Legal Cost Specialists

Part 36 offers in costs proceedings

From 1st April 2013, Part 36 offers apply to detailed assessment proceedings.

A receiving party who makes a Part 36 offer that is not beaten at assessment (provisional or detailed) is entitled to a 10% uplift on the costs awarded.

Many claimant solicitors will be rubbing their hands in anticipation.

Whoa there cowboy.

Costs belong to the client. An award of the additional 10% is therefore an award to the client, not the solicitor. The solicitor has no right to retain the 10% uplift unless the retainer expressly allows for this. The current Law Society Model CFA certainly does not do this. Any solicitors caught sneakily pocketing the 10% uplift would be guilty of theft. I wonder if the new Law Society Model CFA, if and when it’s published, will deal with this.

11 thoughts on “Part 36 offers in costs proceedings”

  1. Simon
    10% of profit costs or 10% of costs? The latter includes disbursements…court fees inc. assessment fees, counsels’s fees and any agents’ fees etc..
    And 10% on any items never/not in dispute

  2. Truly Eminent Costs Professional

    Lets hope this will cause a flurry of satellite litigation. Thanks for the heads re the technical point!!

  3. Greenhorrn,

    It will apply to the “the sum awarded to the [receiving party] by the court”. In the context of detailed assessment proceedings this will be the bill as assessed (excluding interest). Therefore: profit costs, VAT, court fees, disbursements, counsel’s fees, additional liabilities, etc.

    If costs claimed within bill are £50,000 and bill is assessed at £40,000, with the receiving party succeeding on their Part 36 offer, the 10% uplift will by £4,000.

  4. Doesn’t the model CFA expressly preserve a client’s liablity for the unrecovered shortfall in costs? [under ‘Dealing with costs if you win’]

    Provided the shortfall is greater than the 10% (which it will be anytime the bill is assessed at less than 90.6%) then the issue will not arise.

    It will be interesting to see whether the indemnity principle will be preserved.

  5. Functus Officio

    Greenhorn could have gone on to say re:10%
    (1 This now makes it lawful to make a profit on a disbursement.Indemnity point?
    (2)The 10% on a bill virtually allowed as asked on the P.A and not varied on a D.H. may exceed the client’s liability.Indemnity point?
    (3)Rules ( inadvertantly it seems ) on the indemnity point made under an one Act cannot override the substance of another Act.
    (4)The 10% ” profit ” is not just a matter between the soliicitor and the client. It is a matter between ALL who have a financial interest..counsel,agents, experts etc..
    (4) Apart from the Indemnity points above and the self aggrandized power by the Court on the 10% aspect, where is the Courts’ power to increase the client’s liability..especially where costs are not recovered inter partes (P.P. bankrupt, absconded…. )?

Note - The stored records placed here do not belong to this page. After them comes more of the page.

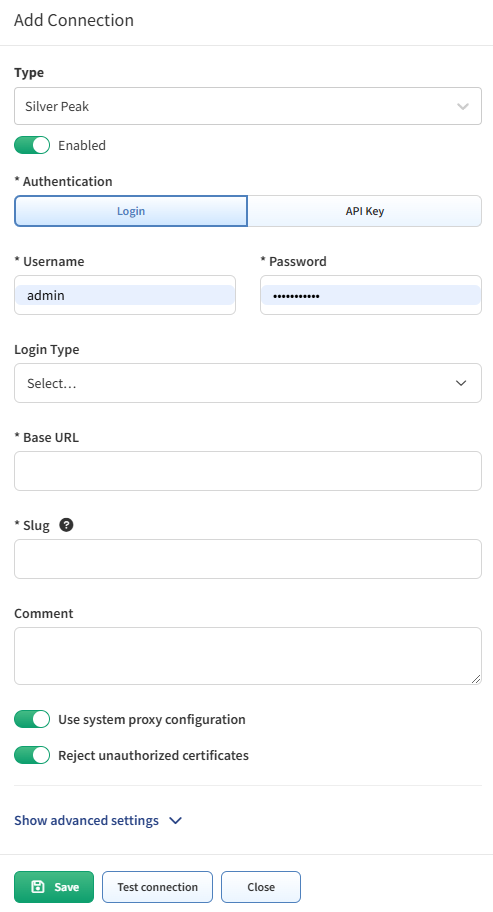
Task: Open the Login Type select box
Action: [x=248, y=383]
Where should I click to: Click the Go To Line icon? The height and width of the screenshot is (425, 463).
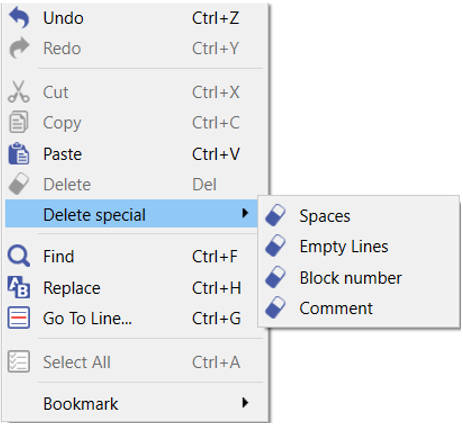click(x=19, y=318)
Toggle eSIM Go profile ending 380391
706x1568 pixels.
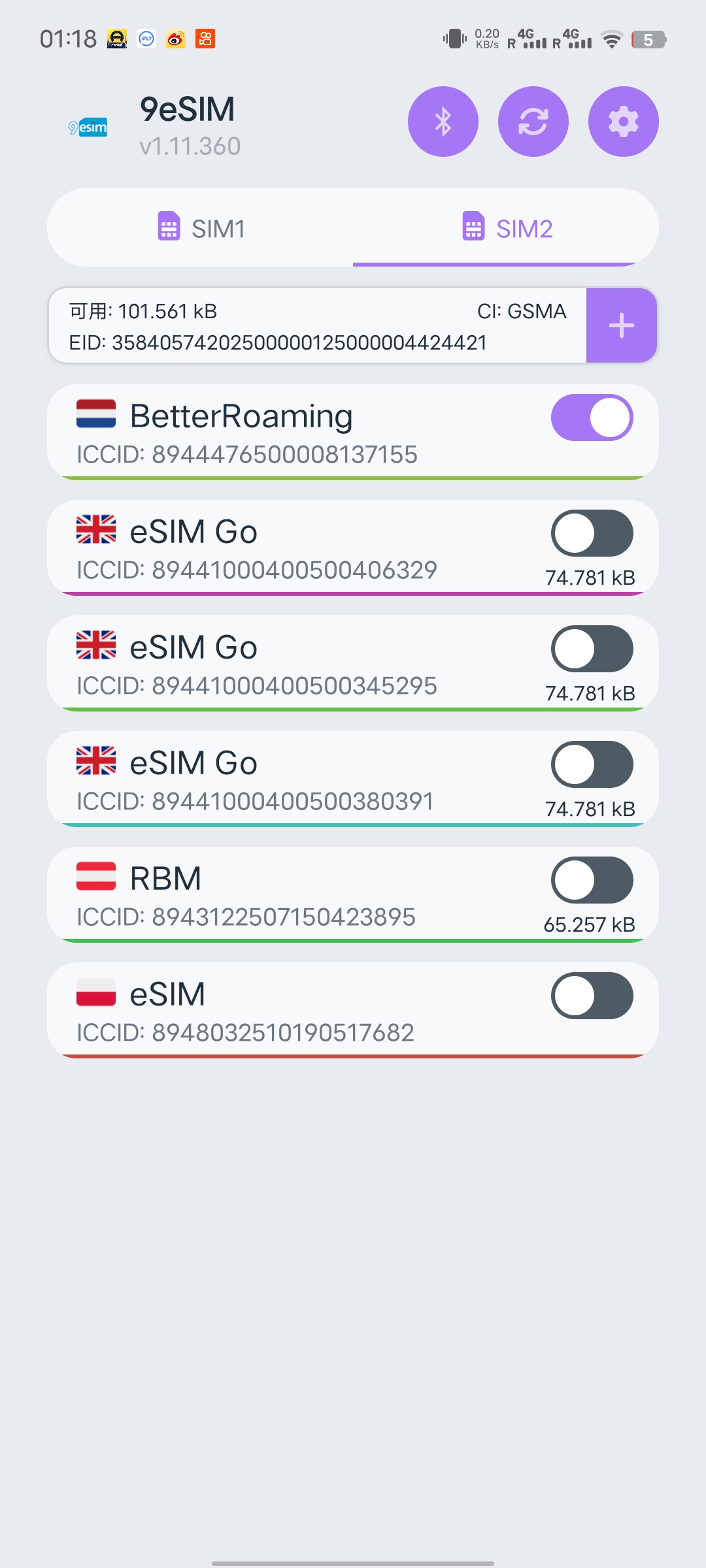pyautogui.click(x=592, y=764)
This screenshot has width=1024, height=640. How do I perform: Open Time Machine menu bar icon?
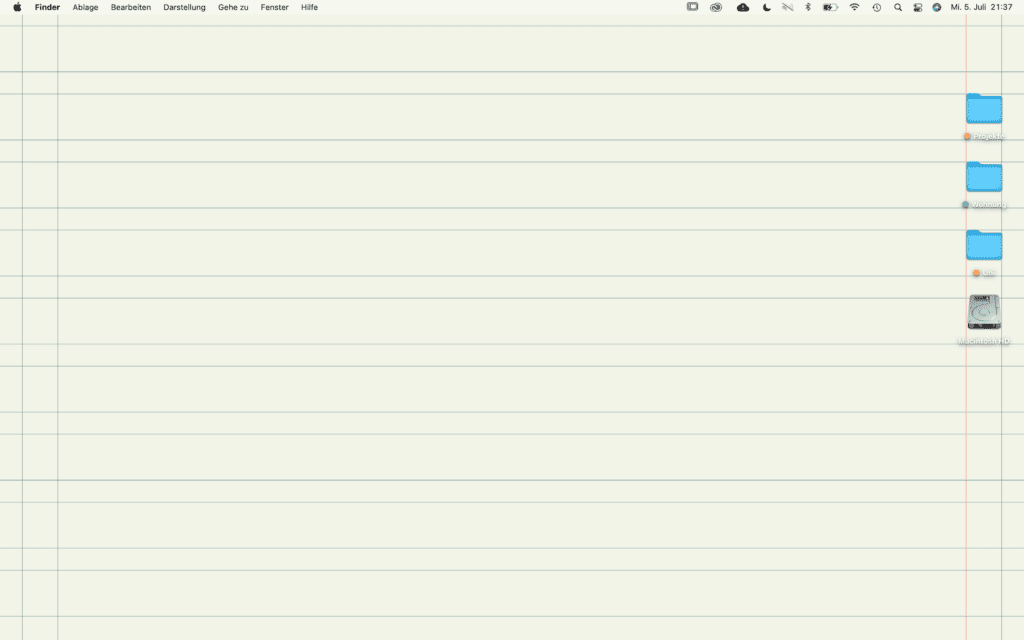876,7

  6. Does the 10% increase on the bill of £40k which includes VAT mean the tax man gets a wind fall ??? or does the Client pocket it ?? or even the Solicitor who carried out the work ???

  7. yet more examples of rank stupidity on the part of the Rules Committee approving this nonsense change to the Rules

    @ JR I suspect the award will require to be apportioned for VAT, but given Functus’ prior post, there will be a fight no doubt with suppliers as to their share – assuming this is of course advised to them

  8. Does Pt 36 apply to provisional assessment or only oral hearings ?

    If it applies to provisional assessments, is there anything to stop a defendant objecting to provisional assessment / asking for oral hearing and then just accepting C’s Pt 36 offer out of time i.e. before oral DA Hearing – to get out of paying penalty interest & 10% penalty ?

  9. You receive a schedule pre 01 April 2013, accordingly detailed assessment proceedings have not yet begun. It is clear from the rules that you are unable to make a 47.19 offer post 01 April. However, are you able to make a Part 36 offer pre-proceedings as you are allowed in general litigation? Do you run the risk of an offer under Part 36 being deemed inadmissable? Is it advisable to make a Calderbank offer instead or perhaps even both? The intended offer if accepted will reduce the claim for costs by 35%. All help greatfully accepted.